Many countries place great importance on their strategy for cancer control. The precedent was set by former US President Nixon's "war on cancer", declared in 1971, with the goal of reducing cancer incidence by 50% by the year 2000.1 This optimistic aim occasioned an unprecedented expansion of the US National Cancer Institute, its budget reaching $3.5 billion in 2001.2 More recently, the UK National Health Service embarked on a comprehensive reform of cancer services.3 The high profile of cancer in Western countries relates to its associated high morbidity, the high level of public awareness of the disease and the rapidity of research advances.

In 1997, Dr Michael Wooldridge, the then Federal Minister for Health and Family Services, contracted the Australian Cancer Society (now the Cancer Council Australia) to establish the National Cancer Control Initiative (NCCI). The formation of the NCCI was based on a conviction that a better return for expenditure on cancer could be obtained, and that the time had come to introduce new evidence-based cancer-control measures.4 Although an array of cancer-control activities was already in place, it was envisaged that the NCCI could make these processes less capricious by applying a national focus, establishing agreed priorities and forming strategic partnerships across government and non-government sectors.5

The NCCI sees cancer control as comprising "all actions that reduce the burden of cancer in the community [including] every aspect of care, from prevention and early diagnosis to curative treatment and palliative care, all underpinned by the best scientific evidence available".6 The NCCI is concerned with assessing both existing programs and potential new developments for their clinical effectiveness, cost–benefit and equity. Its brief extends to managing strategic projects concerned with translating new findings into public health and clinical practice.
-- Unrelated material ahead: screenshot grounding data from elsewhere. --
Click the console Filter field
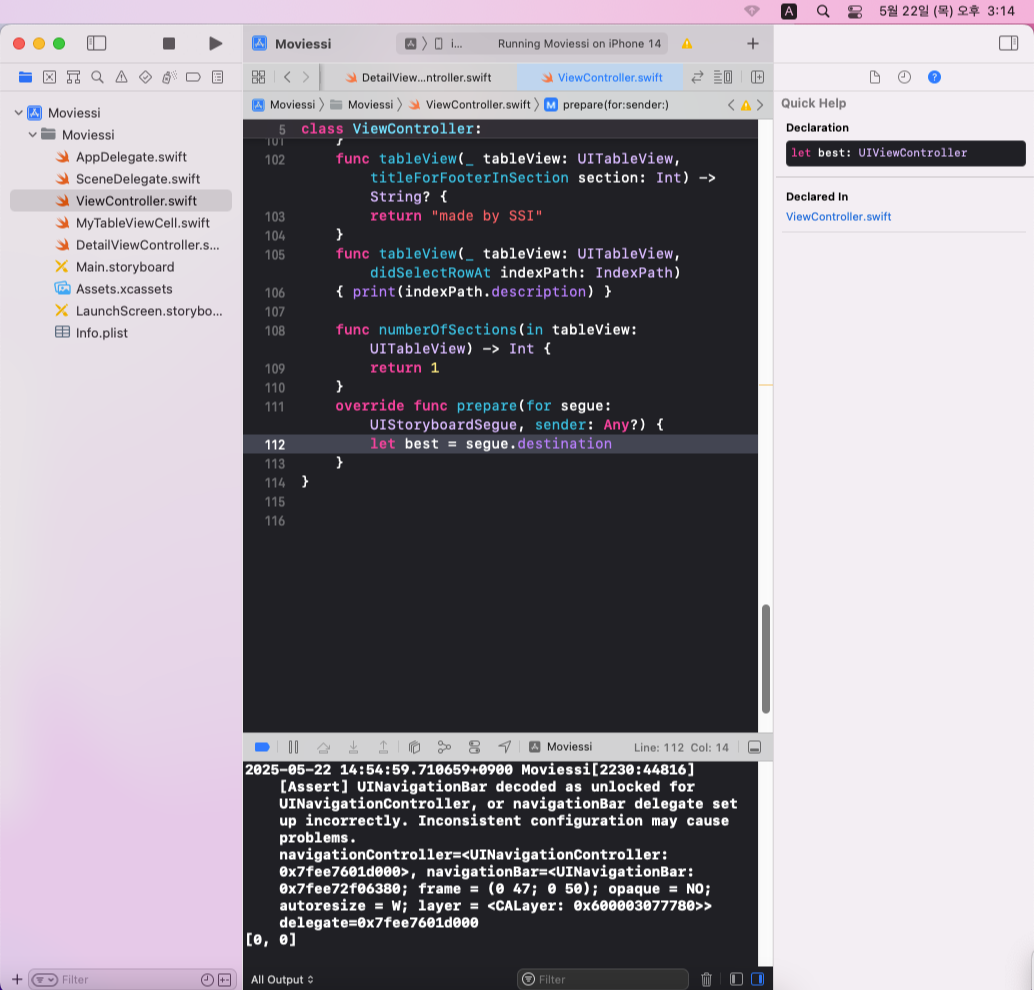This screenshot has height=990, width=1034. [603, 979]
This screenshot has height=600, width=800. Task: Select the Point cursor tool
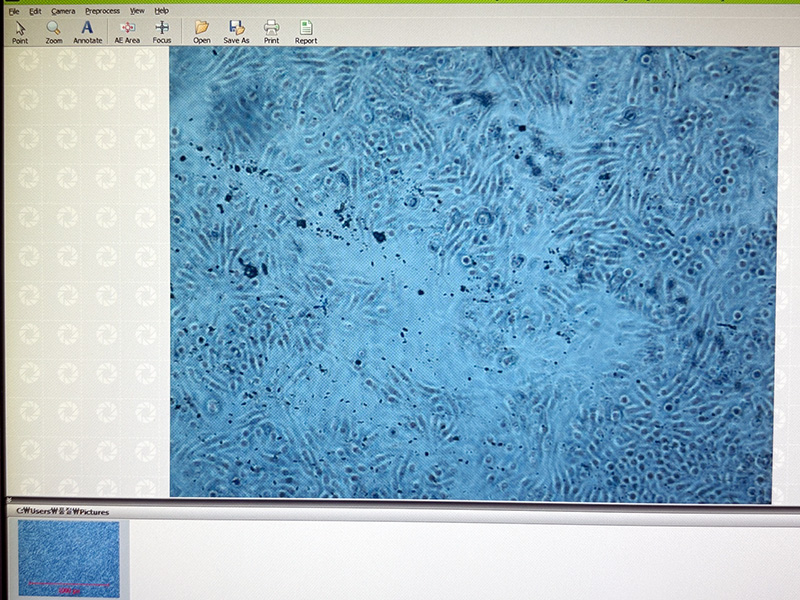(x=19, y=31)
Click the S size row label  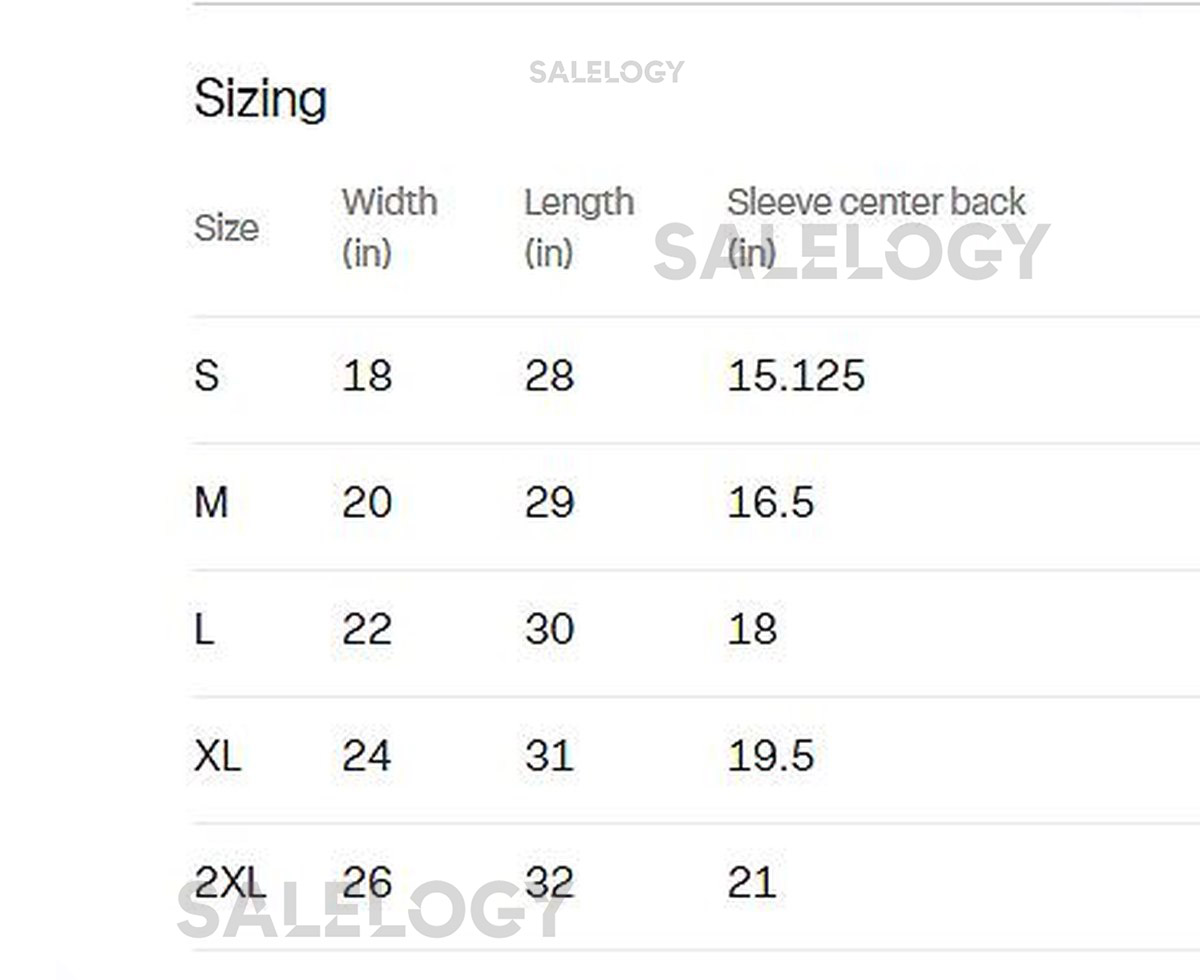(x=206, y=376)
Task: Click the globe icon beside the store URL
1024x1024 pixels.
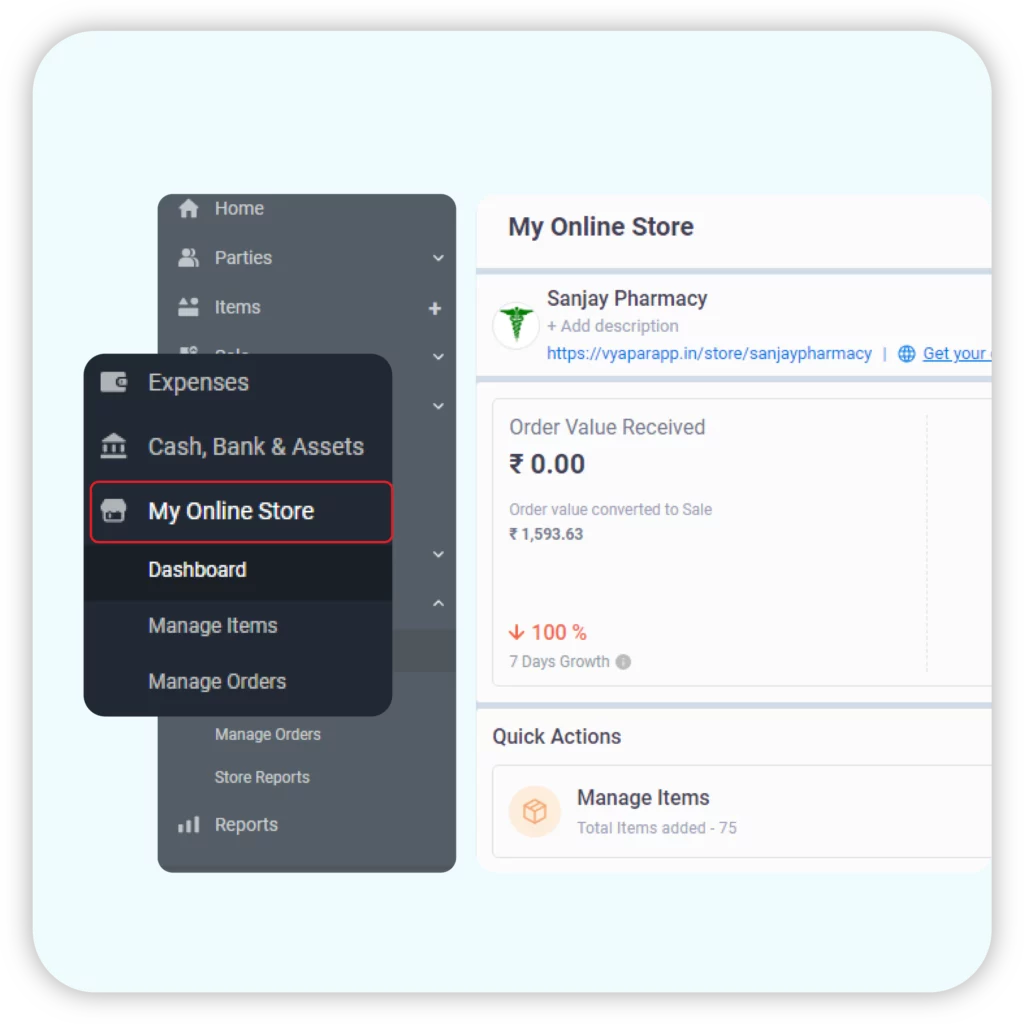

The NCCI's activities have mainly revolved around cancer care, early diagnosis, and information needs. To provide good-quality clinical care, we need to know what good care is, what care is currently being provided, what gaps exist, and what opportunities there are for improvement.

Defining good-quality care requires evidence-based clinical guidelines. The NCCI has been involved in various projects in this area, including

• production of guidelines on colorectal cancer for specialists, general practitioners and consumers;

• production of consumer guidelines on prostate cancer;

• development of guidelines for psychosocial care of patients with cancer; and

• development of an evidence-based model of optimum utilisation of radiotherapy.

The assessment of current care requires management surveys, ideally involving all relevant specialties and representative groups of patients. One of the NCCI's initiatives has been the funding, through a Commonwealth grant, of a national survey of over 2000 patients with colorectal cancer.

Improving clinical care requires a range of information-dissemination and learning strategies, with incentives to apply best care. In financial and practical ways, the NCCI is supporting many projects for improvement, including

• a consultative project, sponsored by the NCCI in collaboration with the Cancer Council Australia and the Clinical Oncological Society of Australia (COSA), to assess the limitations of cancer care provision;

• development of a national consumers' cancer organisation to increase the scope and effectiveness of consumer involvement;

• a review, in conjunction with COSA and state and federal governments, of the infrastructure needs for cooperative group clinical trials;

• initiatives to achieve earlier diagnosis, such as (i) federally funded pilot studies of colorectal cancer screening;7 (ii) assessment of new screening methods for cervical cancer, ovarian cancer, lung cancer and melanoma; and (iii) a project to improve GPs' expertise in managing prostate cancer and using prostate-specific antigen screening.

• collaboration with State and Territory cancer registries to improve the documentation of cancer and its outcomes, particularly with regard to staging. (The NCCI has developed a core clinical cancer data set for hospitals,8 which includes information on stage of disease and primary treatment, and is designed to be compatible with data collected by population-based cancer registries.);

• development of ways to assess the frequency of non-melanoma skin cancer, Australia's commonest cancer, using survey methods similar to those used previously,9 but also considering any new methods that become available.

In the future, the NCCI will continue to take a leadership role by consensus through an inclusive, consultative approach in dealing with nationally identified priorities. The organisation's core purpose is to be an expert reference body providing timely advice, identifying appropriate initiatives and making specific recommendations to the federal government and other groups regarding the prevention, detection, treatment and palliation of cancer for all Australians.